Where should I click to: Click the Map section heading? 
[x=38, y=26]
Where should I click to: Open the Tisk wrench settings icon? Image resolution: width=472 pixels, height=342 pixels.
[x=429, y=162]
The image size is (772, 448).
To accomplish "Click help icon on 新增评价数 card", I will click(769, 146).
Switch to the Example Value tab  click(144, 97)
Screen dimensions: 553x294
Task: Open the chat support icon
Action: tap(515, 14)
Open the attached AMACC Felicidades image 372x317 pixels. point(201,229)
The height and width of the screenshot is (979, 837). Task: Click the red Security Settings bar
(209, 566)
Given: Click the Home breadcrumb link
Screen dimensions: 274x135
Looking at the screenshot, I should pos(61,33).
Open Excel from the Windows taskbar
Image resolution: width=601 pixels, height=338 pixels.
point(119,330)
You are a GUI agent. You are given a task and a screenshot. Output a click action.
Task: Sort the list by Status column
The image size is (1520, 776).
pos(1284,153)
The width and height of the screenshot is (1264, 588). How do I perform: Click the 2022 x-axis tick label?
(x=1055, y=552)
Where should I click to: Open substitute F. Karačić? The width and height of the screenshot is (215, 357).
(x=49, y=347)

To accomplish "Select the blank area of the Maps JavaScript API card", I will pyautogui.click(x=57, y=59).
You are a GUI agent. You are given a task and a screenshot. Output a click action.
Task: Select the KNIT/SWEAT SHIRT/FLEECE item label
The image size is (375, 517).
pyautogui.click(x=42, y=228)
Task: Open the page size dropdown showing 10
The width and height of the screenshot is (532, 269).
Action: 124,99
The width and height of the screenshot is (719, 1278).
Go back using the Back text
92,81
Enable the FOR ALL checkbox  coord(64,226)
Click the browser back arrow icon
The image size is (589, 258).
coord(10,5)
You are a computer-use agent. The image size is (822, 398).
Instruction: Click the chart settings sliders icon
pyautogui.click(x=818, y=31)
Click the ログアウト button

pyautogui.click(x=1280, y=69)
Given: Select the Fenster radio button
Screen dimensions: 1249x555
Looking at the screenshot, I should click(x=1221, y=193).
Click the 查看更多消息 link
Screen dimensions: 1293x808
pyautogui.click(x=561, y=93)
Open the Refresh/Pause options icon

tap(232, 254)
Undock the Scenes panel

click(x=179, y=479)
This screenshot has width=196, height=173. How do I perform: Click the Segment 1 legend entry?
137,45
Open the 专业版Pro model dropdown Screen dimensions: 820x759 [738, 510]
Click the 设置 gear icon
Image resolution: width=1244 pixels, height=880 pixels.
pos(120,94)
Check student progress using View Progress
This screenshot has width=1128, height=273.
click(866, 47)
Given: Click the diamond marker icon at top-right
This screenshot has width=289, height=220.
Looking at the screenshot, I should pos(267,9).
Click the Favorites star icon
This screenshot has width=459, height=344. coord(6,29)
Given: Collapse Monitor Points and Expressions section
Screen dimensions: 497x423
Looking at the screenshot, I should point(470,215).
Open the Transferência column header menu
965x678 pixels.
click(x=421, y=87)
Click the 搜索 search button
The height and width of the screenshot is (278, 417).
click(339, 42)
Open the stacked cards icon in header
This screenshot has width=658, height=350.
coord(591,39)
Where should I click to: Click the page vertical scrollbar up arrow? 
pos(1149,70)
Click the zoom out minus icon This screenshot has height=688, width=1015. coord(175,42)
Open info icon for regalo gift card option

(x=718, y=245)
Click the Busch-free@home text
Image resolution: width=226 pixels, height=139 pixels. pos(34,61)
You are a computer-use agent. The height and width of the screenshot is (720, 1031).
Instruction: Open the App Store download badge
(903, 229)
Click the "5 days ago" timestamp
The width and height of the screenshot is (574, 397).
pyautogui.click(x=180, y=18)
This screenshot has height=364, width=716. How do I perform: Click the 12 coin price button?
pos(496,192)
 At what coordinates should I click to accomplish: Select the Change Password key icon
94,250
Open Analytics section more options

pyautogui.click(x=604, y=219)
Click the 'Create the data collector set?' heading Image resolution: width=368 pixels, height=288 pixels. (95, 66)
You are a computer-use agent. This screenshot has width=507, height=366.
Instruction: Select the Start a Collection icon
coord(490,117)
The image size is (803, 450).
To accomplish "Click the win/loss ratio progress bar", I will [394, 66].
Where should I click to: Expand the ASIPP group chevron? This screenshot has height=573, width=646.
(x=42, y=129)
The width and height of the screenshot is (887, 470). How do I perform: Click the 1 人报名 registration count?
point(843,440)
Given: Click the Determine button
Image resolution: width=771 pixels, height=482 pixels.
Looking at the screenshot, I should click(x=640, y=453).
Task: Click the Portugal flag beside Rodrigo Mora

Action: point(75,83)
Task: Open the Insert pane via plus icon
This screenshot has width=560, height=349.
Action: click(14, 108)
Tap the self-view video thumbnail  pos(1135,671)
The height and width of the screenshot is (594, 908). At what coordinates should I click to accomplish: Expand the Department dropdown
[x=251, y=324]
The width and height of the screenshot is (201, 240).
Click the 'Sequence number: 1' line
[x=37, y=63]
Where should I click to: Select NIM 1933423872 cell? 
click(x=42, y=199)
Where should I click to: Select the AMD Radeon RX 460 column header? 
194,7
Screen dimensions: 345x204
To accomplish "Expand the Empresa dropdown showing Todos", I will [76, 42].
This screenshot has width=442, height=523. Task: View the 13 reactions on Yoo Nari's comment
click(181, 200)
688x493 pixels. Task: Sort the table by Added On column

- _Assignment_: Set down the entries above again, word for word.

- _Output below_:
Where should I click to: Click the Map section heading? 
[x=38, y=26]
Where should I click to: Open the Tisk wrench settings icon? Image resolution: width=472 pixels, height=342 pixels.
[x=429, y=162]
The image size is (772, 448).
To accomplish "Click help icon on 新增评价数 card", I will click(769, 146).
Switch to the Example Value tab  click(144, 97)
Screen dimensions: 553x294
Task: Open the chat support icon
Action: tap(515, 14)
Open the attached AMACC Felicidades image 372x317 pixels. point(201,229)
The height and width of the screenshot is (979, 837). Task: Click the red Security Settings bar
(209, 566)
Given: Click the Home breadcrumb link
Screen dimensions: 274x135
Looking at the screenshot, I should pos(61,33).
Open Excel from the Windows taskbar
Image resolution: width=601 pixels, height=338 pixels.
point(119,330)
You are a GUI agent. You are given a task and a screenshot. Output a click action.
Task: Sort the list by Status column
The image size is (1520, 776).
pos(1284,153)
The width and height of the screenshot is (1264, 588). How do I perform: Click the 2022 x-axis tick label?
(x=1055, y=552)
Where should I click to: Open substitute F. Karačić? The width and height of the screenshot is (215, 357).
(x=49, y=347)

To accomplish "Select the blank area of the Maps JavaScript API card", I will pyautogui.click(x=57, y=59).
You are a GUI agent. You are given a task and a screenshot. Output a click action.
Task: Select the KNIT/SWEAT SHIRT/FLEECE item label
The image size is (375, 517).
pyautogui.click(x=42, y=228)
Task: Open the page size dropdown showing 10
The width and height of the screenshot is (532, 269).
Action: 124,99
The width and height of the screenshot is (719, 1278).
Go back using the Back text
92,81
Enable the FOR ALL checkbox  coord(64,226)
Click the browser back arrow icon
The image size is (589, 258).
coord(10,5)
You are a computer-use agent. The image size is (822, 398).
Instruction: Click the chart settings sliders icon
pyautogui.click(x=818, y=31)
Click the ログアウト button

pyautogui.click(x=1280, y=69)
Given: Select the Fenster radio button
Screen dimensions: 1249x555
Looking at the screenshot, I should click(x=1221, y=193).
Click the 查看更多消息 link
Screen dimensions: 1293x808
pyautogui.click(x=561, y=93)
Open the Refresh/Pause options icon

tap(232, 254)
Undock the Scenes panel

click(x=179, y=479)
This screenshot has width=196, height=173. How do I perform: Click the Segment 1 legend entry?
137,45
Open the 专业版Pro model dropdown Screen dimensions: 820x759 [738, 510]
Click the 设置 gear icon
Image resolution: width=1244 pixels, height=880 pixels.
pos(120,94)
Check student progress using View Progress
This screenshot has width=1128, height=273.
click(866, 47)
Given: Click the diamond marker icon at top-right
This screenshot has width=289, height=220.
Looking at the screenshot, I should pos(267,9).
Click the Favorites star icon
This screenshot has width=459, height=344. coord(6,29)
Given: Collapse Monitor Points and Expressions section
Screen dimensions: 497x423
Looking at the screenshot, I should point(470,215).
Open the Transferência column header menu
965x678 pixels.
click(x=421, y=87)
Click the 搜索 search button
The height and width of the screenshot is (278, 417).
click(339, 42)
Open the stacked cards icon in header
This screenshot has width=658, height=350.
coord(591,39)
Where should I click to: Click the page vertical scrollbar up arrow? 
pos(1149,70)
Click the zoom out minus icon This screenshot has height=688, width=1015. coord(175,42)
Open info icon for regalo gift card option

(x=718, y=245)
Click the Busch-free@home text
Image resolution: width=226 pixels, height=139 pixels. pos(34,61)
You are a computer-use agent. The height and width of the screenshot is (720, 1031).
Instruction: Open the App Store download badge
(903, 229)
Click the "5 days ago" timestamp
The width and height of the screenshot is (574, 397).
pyautogui.click(x=180, y=18)
This screenshot has height=364, width=716. How do I perform: Click the 12 coin price button?
pos(496,192)
 At what coordinates should I click to accomplish: Select the Change Password key icon
94,250
Open Analytics section more options

pyautogui.click(x=604, y=219)
Click the 'Create the data collector set?' heading Image resolution: width=368 pixels, height=288 pixels. (95, 66)
You are a computer-use agent. This screenshot has width=507, height=366.
Instruction: Select the Start a Collection icon
coord(490,117)
The image size is (803, 450).
To accomplish "Click the win/loss ratio progress bar", I will [394, 66].
Where should I click to: Expand the ASIPP group chevron? This screenshot has height=573, width=646.
(x=42, y=129)
The width and height of the screenshot is (887, 470). How do I perform: Click the 1 人报名 registration count?
point(843,440)
Given: Click the Determine button
Image resolution: width=771 pixels, height=482 pixels.
Looking at the screenshot, I should click(x=640, y=453).
Task: Click the Portugal flag beside Rodrigo Mora

Action: point(75,83)
Task: Open the Insert pane via plus icon
This screenshot has width=560, height=349.
Action: click(14, 108)
Tap the self-view video thumbnail  pos(1135,671)
The height and width of the screenshot is (594, 908). At what coordinates should I click to accomplish: Expand the Department dropdown
[x=251, y=324]
The width and height of the screenshot is (201, 240).
Click the 'Sequence number: 1' line
[x=37, y=63]
Where should I click to: Select NIM 1933423872 cell? 
click(x=42, y=199)
Where should I click to: Select the AMD Radeon RX 460 column header? 
194,7
Screen dimensions: 345x204
To accomplish "Expand the Empresa dropdown showing Todos", I will [76, 42].
This screenshot has width=442, height=523. Task: View the 13 reactions on Yoo Nari's comment
click(181, 200)
688x493 pixels. Task: Sort the table by Added On column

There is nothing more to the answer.